STATED PROBLEM:
Count the lines in the entries below that contain the string "grid". Reply with the number alone.
[start]
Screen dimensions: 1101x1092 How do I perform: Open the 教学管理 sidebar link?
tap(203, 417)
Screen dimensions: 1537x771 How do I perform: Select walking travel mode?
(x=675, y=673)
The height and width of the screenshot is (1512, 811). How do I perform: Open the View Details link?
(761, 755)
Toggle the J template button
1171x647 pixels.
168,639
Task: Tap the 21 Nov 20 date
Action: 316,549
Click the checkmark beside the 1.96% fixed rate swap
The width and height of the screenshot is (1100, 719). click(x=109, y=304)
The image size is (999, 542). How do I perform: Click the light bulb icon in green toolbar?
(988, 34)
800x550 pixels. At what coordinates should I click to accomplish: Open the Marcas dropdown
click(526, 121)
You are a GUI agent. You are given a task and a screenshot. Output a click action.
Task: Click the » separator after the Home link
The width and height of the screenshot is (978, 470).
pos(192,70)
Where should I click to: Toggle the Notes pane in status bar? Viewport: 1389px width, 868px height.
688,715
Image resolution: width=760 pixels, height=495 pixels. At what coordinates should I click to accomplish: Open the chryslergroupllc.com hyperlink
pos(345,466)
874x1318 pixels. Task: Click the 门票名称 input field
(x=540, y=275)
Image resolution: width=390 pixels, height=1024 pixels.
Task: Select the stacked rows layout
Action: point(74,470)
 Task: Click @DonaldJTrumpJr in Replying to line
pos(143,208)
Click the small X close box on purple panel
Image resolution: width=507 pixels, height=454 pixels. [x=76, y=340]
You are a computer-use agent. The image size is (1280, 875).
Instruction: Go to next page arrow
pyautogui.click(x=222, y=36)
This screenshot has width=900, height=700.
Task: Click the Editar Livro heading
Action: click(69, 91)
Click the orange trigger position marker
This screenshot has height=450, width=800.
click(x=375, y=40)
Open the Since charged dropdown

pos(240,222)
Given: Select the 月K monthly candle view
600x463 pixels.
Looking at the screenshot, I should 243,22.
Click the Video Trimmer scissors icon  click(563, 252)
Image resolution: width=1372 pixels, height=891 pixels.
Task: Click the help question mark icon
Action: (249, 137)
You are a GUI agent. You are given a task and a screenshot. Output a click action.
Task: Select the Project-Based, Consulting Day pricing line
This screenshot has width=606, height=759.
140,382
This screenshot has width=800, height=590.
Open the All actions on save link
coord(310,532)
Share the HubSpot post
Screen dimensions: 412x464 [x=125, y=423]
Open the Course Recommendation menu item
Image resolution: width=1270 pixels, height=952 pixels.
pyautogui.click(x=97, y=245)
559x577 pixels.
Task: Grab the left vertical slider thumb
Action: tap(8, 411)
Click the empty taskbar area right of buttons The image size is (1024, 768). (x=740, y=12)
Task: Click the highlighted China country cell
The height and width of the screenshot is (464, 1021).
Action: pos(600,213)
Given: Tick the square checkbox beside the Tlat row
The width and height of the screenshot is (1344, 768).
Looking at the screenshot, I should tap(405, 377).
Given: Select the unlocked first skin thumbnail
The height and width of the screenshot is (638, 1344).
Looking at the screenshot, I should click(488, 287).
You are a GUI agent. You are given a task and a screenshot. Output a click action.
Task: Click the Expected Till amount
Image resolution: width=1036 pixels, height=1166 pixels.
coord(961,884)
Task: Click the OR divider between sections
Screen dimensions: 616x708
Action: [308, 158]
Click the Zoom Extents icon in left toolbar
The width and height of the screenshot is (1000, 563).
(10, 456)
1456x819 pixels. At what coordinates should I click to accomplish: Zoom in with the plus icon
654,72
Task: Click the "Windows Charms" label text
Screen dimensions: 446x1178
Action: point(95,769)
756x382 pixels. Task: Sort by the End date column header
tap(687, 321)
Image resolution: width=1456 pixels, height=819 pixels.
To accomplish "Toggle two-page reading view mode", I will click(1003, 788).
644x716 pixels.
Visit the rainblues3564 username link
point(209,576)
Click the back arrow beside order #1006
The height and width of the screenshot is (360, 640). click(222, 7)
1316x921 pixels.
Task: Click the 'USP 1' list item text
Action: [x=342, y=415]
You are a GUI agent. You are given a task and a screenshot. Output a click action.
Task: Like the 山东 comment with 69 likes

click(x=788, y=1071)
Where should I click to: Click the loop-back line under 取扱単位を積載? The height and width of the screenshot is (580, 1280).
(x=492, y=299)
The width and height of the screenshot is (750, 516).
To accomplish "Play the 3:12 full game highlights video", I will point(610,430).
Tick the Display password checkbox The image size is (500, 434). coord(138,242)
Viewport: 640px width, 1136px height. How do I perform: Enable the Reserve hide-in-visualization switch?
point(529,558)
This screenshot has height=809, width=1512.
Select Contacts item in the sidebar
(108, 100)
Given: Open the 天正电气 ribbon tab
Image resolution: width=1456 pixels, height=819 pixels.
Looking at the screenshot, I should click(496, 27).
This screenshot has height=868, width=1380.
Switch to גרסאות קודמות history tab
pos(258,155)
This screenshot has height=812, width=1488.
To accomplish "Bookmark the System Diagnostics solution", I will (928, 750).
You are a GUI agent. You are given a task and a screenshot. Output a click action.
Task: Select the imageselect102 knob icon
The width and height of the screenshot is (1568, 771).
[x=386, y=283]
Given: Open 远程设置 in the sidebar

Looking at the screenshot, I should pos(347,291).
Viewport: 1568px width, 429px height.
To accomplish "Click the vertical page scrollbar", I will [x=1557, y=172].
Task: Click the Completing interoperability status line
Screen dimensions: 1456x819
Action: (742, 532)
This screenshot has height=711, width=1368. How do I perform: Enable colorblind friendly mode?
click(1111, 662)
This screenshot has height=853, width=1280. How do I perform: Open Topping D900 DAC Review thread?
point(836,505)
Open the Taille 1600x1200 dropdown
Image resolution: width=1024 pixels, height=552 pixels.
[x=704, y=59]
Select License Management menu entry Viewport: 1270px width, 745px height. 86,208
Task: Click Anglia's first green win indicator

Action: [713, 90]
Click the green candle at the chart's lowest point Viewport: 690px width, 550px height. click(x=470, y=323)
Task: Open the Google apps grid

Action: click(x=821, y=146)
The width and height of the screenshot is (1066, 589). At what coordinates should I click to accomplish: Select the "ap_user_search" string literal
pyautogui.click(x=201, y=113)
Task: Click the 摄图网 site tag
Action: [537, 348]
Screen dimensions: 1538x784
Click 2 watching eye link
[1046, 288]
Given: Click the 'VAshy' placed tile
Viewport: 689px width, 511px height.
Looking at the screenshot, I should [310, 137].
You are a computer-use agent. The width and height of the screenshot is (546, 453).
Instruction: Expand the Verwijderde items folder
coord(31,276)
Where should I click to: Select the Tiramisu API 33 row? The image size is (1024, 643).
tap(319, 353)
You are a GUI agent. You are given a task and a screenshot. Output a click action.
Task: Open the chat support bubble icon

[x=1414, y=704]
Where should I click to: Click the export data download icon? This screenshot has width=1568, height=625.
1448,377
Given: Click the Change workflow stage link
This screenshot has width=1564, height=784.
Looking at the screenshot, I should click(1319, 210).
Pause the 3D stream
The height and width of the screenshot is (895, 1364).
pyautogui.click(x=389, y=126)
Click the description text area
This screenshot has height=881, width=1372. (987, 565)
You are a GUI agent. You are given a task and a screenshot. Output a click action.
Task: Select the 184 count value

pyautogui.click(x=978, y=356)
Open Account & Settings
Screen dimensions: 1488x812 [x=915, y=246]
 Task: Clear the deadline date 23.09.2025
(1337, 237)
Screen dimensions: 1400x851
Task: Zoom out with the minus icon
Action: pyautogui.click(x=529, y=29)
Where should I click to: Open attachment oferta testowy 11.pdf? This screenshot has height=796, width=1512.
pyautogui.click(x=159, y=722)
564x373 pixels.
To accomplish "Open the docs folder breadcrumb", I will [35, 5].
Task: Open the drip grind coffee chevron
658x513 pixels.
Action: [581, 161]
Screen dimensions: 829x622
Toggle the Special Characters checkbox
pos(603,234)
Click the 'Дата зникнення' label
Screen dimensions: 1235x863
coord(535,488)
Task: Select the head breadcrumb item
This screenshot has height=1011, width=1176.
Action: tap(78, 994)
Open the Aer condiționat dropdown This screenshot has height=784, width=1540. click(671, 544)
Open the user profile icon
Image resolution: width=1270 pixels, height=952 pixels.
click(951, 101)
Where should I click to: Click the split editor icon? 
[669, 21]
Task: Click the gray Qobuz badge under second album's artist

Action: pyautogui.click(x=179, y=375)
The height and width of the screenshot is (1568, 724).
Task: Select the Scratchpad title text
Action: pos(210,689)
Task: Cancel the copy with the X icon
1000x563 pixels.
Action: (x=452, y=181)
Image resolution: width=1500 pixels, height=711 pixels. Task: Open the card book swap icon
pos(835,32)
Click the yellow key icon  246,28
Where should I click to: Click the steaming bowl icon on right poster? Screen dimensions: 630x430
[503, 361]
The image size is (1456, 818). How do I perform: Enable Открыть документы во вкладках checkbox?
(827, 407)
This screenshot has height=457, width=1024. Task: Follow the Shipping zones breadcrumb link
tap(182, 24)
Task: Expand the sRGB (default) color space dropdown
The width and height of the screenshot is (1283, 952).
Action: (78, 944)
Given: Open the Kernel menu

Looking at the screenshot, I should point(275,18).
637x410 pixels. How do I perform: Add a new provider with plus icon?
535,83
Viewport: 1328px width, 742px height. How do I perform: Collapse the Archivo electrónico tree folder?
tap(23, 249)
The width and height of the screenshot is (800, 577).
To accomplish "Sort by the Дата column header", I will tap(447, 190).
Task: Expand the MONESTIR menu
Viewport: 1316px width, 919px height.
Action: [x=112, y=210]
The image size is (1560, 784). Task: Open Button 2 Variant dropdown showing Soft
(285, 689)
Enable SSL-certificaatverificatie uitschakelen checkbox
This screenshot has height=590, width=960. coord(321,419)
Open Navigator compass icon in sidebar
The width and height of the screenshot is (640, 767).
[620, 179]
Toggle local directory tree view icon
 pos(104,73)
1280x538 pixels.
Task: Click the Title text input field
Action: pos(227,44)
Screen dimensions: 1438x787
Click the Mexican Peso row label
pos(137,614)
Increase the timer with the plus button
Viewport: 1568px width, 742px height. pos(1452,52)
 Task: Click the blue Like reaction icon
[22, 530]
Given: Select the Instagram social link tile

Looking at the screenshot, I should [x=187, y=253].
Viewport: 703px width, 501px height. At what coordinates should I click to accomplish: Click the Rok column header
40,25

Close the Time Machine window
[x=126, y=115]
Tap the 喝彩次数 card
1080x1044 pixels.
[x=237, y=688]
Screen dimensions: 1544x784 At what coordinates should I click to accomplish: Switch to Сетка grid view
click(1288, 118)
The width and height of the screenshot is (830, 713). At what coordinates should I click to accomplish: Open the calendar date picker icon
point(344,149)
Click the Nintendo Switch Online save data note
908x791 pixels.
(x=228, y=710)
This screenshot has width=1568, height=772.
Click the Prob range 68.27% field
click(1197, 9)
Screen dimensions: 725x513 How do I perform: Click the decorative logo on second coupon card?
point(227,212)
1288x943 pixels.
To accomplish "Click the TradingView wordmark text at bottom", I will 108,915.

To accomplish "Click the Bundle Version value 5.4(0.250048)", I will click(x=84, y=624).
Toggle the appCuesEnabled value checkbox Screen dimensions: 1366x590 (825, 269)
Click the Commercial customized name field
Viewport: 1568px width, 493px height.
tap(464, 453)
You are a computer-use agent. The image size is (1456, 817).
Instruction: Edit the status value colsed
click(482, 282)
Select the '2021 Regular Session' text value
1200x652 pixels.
[end]
ANSWER TO THE PROBLEM:
2